GIVEN PASSAGE:
* start *
Removing Notes, Shapes, Colours, Positions, Icons, Progress, And Priority

If you specify noshape, nocolour, nonote, noposition, or noicons the corresponding attribute is removed from matching nodes.

Similarly priority or progress can be unset with nopriority, noprio, noprogress or noprog.

Most usefully you could specify this with a match condition of all to reset an entire column. For example, nonote could clear all the notes from a mind map - to prepare it for exporting from iThoughts.

Eliminating A Level

Suppose you have some nodes at level 1 and you want to make them all level 0, retaining their subtrees. With promote you can do this.

If you specify, for example

filterCSV promote 2 < input.csv > output.csv

The nodes at level 1 are deleted and all their direct children move up to level 1. These children might be the root of subtrees. All nodes in the subtrees are also promoted by 1 level.

Computing Statistics About A Mind Map

If you specify stats it will write basic statistics to an output file in one of the following forms:

The statistics are (for each level):

Here is an example - produced by specifying stats text:

Level Nodes Distinct Nodes
    0     2              1
    1     2              2
    2     1              1
    3     1              1

Merging Nodes Into Their Parent node

You can merge a matching node into its parent as a bullet.

To do this specify asbullet. For example

filterCSV ^A1$ asbullet < input.csv > output.csv

will merge any bullet whose text or note is 'A1' with its parent. The text of the note will be merged in, with the two characters '* ' denoting it's a bulleted item.

Sorting Child Nodes

You can sort the child nodes of selected nodes. The sort will be alphabetical and ascending.

For example

filterCSV ^A1$ sort < input.csv > output.csv

will sort all the children of the nodes whose text is "A1".

Reversing The Order Of Child Nodes

You can reverse the order of the child nodes of selected nodes.

For example

filterCSV ^A1$ reverse < input.csv > output.csv

will reverse the order of the children of the nodes whose text is "A1".

You can use reverse after sort to make the sort effectively alphabetically descending.

Spreading Out Level 0 (Root) Nodes

If you import a CSV file into iThoughts without specifying positions in the file iThoughts will place all the Level 0 (root) nodes on top of each other. \ This is probably not what you want. \ filterCSV can spread out the Level 0 nodes - either horizontally or vertically.

For example, if you specify vspread 500 filterCSV will set the positions of the Level 0 nodes 500 units apart - one above the other.

For example, if you specify hspread 1000 filterCSV will set the positions of the Level 0 nodes 500 units apart - spaced out horizontally.

In both cases the children will be arranged as normal, relative to the root nodes.

vspread and hspread set the values for these nodes in the "position" column in the CSV file.\ Their format is of the form "{1000,0}". \ (In this example "1000" is the horizontal offset and "0" is the vertical offset.) \ If you specify vspread or hspread they will overwrite all Level 0 nodes' positions.
* end *
YOUR INSTRUCTIONS: According to the filterCSV passage, what does iThoughts do with the Level 0 nodes when a CSV file is imported without positions specified?

RECORDED INFORMATION:
* start *
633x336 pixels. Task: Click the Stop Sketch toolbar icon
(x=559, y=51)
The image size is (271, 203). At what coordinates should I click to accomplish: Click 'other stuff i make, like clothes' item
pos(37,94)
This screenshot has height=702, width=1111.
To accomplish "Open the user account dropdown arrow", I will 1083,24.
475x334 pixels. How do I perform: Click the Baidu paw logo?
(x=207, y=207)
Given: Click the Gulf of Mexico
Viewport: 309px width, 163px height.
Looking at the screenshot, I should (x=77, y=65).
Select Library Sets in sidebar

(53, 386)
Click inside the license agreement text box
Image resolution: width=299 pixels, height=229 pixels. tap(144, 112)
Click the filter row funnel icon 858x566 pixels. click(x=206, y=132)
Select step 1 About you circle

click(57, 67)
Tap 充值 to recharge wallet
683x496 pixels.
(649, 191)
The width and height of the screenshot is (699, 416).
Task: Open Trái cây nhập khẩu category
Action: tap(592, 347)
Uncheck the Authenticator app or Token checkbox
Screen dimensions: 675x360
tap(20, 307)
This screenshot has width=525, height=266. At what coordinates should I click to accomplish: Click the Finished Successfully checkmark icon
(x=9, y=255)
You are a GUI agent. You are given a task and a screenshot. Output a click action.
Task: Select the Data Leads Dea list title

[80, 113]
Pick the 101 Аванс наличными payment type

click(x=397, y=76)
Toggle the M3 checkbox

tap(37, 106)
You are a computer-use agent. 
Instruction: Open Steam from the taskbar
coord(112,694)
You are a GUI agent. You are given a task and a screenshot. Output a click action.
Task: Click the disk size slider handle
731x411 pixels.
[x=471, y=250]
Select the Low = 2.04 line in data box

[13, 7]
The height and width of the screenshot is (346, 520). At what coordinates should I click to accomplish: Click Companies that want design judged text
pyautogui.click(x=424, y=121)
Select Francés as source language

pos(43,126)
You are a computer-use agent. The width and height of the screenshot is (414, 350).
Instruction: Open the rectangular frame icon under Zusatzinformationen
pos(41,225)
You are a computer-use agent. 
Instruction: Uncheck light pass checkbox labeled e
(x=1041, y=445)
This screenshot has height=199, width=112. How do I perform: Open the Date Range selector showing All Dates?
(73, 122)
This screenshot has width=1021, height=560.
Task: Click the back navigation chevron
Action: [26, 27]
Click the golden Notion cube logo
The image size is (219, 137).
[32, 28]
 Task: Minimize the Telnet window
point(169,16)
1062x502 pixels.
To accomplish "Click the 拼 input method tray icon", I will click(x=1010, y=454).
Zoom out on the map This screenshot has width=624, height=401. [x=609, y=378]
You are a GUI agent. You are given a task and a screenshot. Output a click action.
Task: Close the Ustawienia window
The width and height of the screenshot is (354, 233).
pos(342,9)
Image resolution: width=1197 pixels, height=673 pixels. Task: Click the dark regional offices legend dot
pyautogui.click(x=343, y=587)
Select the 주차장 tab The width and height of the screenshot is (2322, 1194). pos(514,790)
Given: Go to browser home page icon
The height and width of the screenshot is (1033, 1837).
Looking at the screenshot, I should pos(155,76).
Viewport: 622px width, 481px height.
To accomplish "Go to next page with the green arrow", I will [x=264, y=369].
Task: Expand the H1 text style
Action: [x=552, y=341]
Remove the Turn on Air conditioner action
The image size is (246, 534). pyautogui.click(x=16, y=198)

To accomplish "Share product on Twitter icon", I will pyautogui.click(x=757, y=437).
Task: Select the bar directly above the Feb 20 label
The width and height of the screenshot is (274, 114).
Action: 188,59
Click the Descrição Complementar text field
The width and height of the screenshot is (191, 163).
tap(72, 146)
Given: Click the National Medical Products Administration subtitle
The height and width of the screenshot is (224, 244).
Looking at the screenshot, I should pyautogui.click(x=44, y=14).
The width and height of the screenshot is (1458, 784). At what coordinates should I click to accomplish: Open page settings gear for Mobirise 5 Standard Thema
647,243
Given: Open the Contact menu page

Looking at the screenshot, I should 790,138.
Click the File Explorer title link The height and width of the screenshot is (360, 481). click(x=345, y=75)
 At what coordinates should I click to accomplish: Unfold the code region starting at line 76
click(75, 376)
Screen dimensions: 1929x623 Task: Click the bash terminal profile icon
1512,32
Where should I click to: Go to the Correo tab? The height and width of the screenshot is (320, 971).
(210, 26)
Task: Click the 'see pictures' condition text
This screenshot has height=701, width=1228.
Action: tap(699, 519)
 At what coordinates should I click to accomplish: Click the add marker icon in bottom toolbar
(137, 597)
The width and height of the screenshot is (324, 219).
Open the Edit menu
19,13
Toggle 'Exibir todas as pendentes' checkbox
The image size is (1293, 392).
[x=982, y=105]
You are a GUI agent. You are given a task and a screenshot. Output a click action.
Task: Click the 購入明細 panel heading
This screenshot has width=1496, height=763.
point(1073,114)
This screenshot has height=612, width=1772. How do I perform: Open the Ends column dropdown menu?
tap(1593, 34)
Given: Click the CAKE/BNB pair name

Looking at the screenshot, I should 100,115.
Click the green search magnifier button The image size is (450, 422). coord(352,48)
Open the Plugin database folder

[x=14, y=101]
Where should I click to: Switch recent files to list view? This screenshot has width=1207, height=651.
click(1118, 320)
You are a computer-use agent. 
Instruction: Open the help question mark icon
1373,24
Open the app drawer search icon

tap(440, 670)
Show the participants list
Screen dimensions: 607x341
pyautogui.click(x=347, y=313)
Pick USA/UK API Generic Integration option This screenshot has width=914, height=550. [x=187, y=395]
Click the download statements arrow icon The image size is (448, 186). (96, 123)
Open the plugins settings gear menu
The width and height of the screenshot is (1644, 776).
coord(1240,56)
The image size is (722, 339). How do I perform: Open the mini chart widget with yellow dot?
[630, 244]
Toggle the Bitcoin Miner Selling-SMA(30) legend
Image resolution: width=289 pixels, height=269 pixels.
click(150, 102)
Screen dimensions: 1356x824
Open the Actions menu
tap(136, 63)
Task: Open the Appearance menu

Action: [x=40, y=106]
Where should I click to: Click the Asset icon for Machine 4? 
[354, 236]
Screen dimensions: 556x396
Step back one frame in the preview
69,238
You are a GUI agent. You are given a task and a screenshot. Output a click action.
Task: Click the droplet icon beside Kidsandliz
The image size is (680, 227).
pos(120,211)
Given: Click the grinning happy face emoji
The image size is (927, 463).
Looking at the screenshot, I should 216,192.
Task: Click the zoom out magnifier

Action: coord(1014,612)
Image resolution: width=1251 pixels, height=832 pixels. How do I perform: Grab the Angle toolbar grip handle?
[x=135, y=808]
* end *
RESULT: It places all the Level 0 (root) nodes on top of each other.